5 Road Trips From Dubai You Can Do on a Weekend
The UAE is surprisingly rewarding for road trips. From mountain fjords to empty quarter sand, here are five routes that fit a standard weekend — with the right rental.
People underestimate how much of the UAE you can reach on a weekend from Dubai. The country is small enough that everything is within a four-hour drive, but varied enough that a weekend away can feel like a completely different country. Here are five routes our team runs regularly, with the vehicle recommendations that actually matter.
1. Hatta and the Hajar Mountains. An easy 1-hour-45-minute drive from Dubai, Hatta gives you mountain roads, a turquoise dam lake, and enough hiking to fill a day. The paved road to the lake and village is fine for any car — a Toyota Corolla will do it. If you want to carry on to the off-road trails at Hatta Mountain Reserve, take a proper 4x4 with ground clearance. Stay overnight at JA Hatta Fort Hotel and drive home via the scenic Madam–Dhaid road instead of retracing Sheikh Zayed Road.
2. Musandam (Oman) and Khasab. This is the fjord coast of the Arabian peninsula, and it's only three hours from Dubai. You'll cross into Oman, which means advance paperwork — most rentals need 48 hours of notice to issue a border permit and extra insurance. Bring your passport and plan to arrive at the border before lunch. In Khasab, book a dhow cruise through the fjords; you will see dolphins, and the scenery is genuinely world-class. Any car will do the trip, but a comfortable sedan is best because most of the drive is highway.
3. The Empty Quarter via Liwa. The longest route on this list — about four hours to the edge of the Rub al Khali, the largest continuous sand desert in the world. The driving is flat and easy until you reach Liwa, where the dunes tower 300 metres above the road. Stay at Qasr Al Sarab for the full desert resort experience, or camp with a guide for a fraction of the price. You do not need a 4x4 for the paved road, but you absolutely need one if you plan to leave it. Never drive into the dunes solo.
4. Ras Al Khaimah and Jebel Jais. RAK is 90 minutes from Dubai, and Jebel Jais is the highest mountain in the UAE with a road that climbs to 1,900 metres. The drive itself is the attraction — switchbacks, cool temperatures, and views that feel like nothing else in the country. Top of the road has a zipline and an extremely photogenic restaurant. You want a car with decent power; a small economy hatchback will do the climb but slowly. A mid-size sedan or SUV is more fun.
5. Al Ain and Jebel Hafeet. Al Ain is the UAE's fourth-largest city and the country's most underrated destination. An hour and a half from Dubai, it has the country's oldest oasis, UNESCO-listed archaeological sites, and the spectacular Jebel Hafeet mountain road that tops out at 1,240 metres. The drive up Jebel Hafeet is often called one of the best roads in the world for a reason. Any car can do it; a sedan with a decent engine is ideal. Stay at the Mercure Grand at the summit if you want to wake up to the view.
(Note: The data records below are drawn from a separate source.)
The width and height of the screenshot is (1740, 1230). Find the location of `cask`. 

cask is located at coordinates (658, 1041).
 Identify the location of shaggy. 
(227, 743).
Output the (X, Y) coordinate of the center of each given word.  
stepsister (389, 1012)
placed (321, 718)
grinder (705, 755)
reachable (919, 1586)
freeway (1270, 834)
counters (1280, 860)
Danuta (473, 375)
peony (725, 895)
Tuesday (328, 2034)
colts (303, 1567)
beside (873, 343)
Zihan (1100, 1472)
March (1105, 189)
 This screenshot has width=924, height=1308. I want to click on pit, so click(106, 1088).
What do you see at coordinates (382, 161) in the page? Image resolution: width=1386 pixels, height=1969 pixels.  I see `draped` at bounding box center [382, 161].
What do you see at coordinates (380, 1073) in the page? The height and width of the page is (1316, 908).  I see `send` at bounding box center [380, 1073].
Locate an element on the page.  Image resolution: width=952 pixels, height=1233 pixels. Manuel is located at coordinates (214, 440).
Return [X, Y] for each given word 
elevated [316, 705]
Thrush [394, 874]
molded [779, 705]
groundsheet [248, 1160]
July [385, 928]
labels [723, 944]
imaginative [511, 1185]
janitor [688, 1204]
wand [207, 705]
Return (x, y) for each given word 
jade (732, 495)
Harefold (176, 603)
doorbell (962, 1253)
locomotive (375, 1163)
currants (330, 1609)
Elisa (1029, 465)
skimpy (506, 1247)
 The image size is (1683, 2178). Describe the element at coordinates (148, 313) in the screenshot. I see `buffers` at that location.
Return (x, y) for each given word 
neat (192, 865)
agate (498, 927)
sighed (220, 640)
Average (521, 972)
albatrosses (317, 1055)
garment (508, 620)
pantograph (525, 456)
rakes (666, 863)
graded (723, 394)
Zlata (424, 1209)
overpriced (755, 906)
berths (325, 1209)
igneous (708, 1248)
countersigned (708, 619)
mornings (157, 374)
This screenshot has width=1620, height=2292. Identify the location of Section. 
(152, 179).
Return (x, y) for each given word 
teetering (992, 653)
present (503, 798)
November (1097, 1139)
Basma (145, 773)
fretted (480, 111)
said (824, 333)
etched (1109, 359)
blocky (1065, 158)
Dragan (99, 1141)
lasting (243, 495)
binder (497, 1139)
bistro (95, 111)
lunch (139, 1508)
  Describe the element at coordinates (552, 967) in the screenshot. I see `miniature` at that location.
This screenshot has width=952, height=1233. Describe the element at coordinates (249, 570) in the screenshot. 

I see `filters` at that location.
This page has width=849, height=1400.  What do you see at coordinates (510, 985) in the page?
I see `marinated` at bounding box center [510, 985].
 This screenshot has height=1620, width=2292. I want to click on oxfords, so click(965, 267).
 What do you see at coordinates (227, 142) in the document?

General road trip tips. Fill up in Dubai before any long drive — petrol is slightly cheaper here than in Abu Dhabi and much cheaper than in Oman. Top up your Salik account. Tell your rental company where you're going, especially for Oman trips and mountain drives. Bring a proper phone mount and download offline maps of your route; cell coverage is good along major highways but drops in mountain passes and remote desert. And check your tyre pressure at a petrol station before leaving the city — it is the single most common cause of highway breakdowns in the UAE summer.
Which one first? If you have never done any of them, start with Hatta. It is the shortest, the cheapest, the easiest in any car, and it gives you the best feel for what driving outside Dubai is actually like. Once you have done that, Jebel Jais on a Friday afternoon is the obvious second trip — drive up in the late afternoon, watch the sunset from the summit, and be home in time for dinner.